• [About this task]: Write every entry out again exactly, please, and skip the pictures.

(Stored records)
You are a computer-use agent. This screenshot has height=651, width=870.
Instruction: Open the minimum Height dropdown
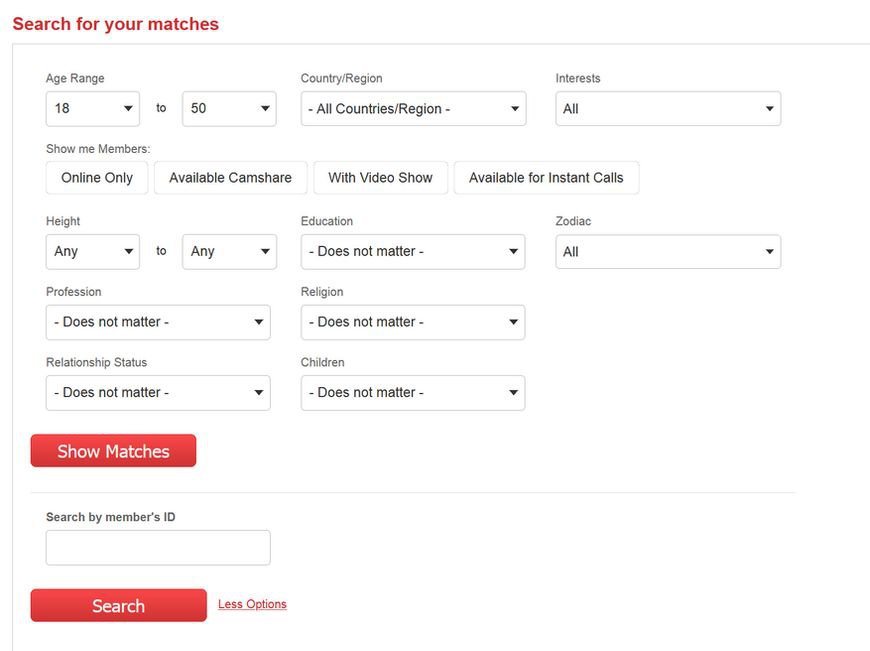(x=93, y=252)
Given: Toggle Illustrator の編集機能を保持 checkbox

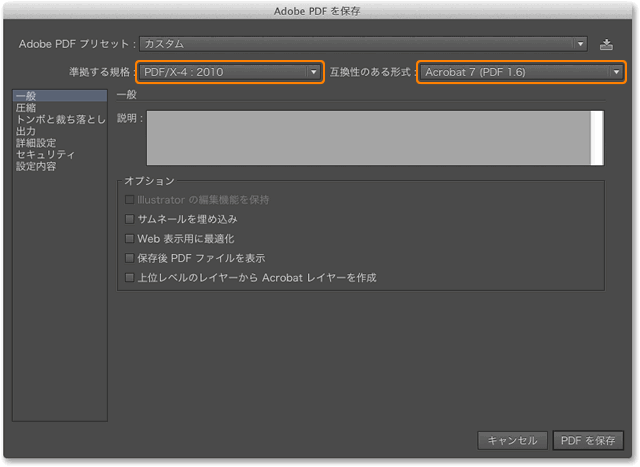Looking at the screenshot, I should tap(129, 200).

• [Response to this task]:
You are a computer-use agent. This screenshot has height=651, width=870.
Instruction: Open the minimum Height dropdown
(x=93, y=252)
Given: Toggle Illustrator の編集機能を保持 checkbox

Looking at the screenshot, I should tap(129, 200).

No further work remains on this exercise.